4. Assignment 2: Differential gene expression and preliminary ORA - bcb420-2022/Yuzi_Li GitHub Wiki
Objective
Rank normalized data set from assignment 1 and rank genes by differential expression. Then perform thresholded over-representation analysis to find the major pathways that are enriched or suppressed in my data set.
Duration
Expected duration: 5h Actual duration: 15h
Progress
Tasks
- Rank genes by differential expression.
- Perform thresholded over-representation analysis.
- Interpret the results and write an R notebook.

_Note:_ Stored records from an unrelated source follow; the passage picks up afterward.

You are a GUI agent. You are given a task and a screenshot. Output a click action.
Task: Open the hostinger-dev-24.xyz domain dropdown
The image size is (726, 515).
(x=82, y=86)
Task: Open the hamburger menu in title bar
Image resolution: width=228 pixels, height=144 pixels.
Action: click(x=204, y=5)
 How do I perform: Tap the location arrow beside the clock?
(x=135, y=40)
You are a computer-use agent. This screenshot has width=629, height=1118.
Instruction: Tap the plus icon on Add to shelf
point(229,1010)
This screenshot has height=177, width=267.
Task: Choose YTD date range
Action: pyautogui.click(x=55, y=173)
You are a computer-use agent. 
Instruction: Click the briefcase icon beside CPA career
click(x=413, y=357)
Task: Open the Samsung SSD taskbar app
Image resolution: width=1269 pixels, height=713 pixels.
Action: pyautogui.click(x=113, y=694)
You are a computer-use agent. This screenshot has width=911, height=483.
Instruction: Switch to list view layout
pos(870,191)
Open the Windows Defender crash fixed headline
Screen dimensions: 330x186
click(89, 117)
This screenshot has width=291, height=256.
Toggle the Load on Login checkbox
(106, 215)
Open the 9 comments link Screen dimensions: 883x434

Differential expression analysis
- I calculated differential gene expression stats using edgeR
- Calculated differential expressions separately for the CPT1A kock-down experiment and the CPT1A over-expression experiment
- Made a volcano plot to visualize results
- Made heat maps for the KD and OE experiments and analyzed clustering of conditions: the control samples are clustered together and the experiment samples are in a different cluster
- Added headings and captions to all figures
Thresholded over-representation analysis
- Made thresholded lists of differentially expressed genes and saved them as text files
- Used G:Profiler to identify processes affected by CPT1A expression
Result interpretations
- See R Notebook: Assignment 2 html notebook
- Added a link to this journal in the notebook
Conclusions and Outlook
- Differential gene expression analysis along with over-representation analysis can be used to identify cellular processes that are up- or down-regulated by the target gene expression.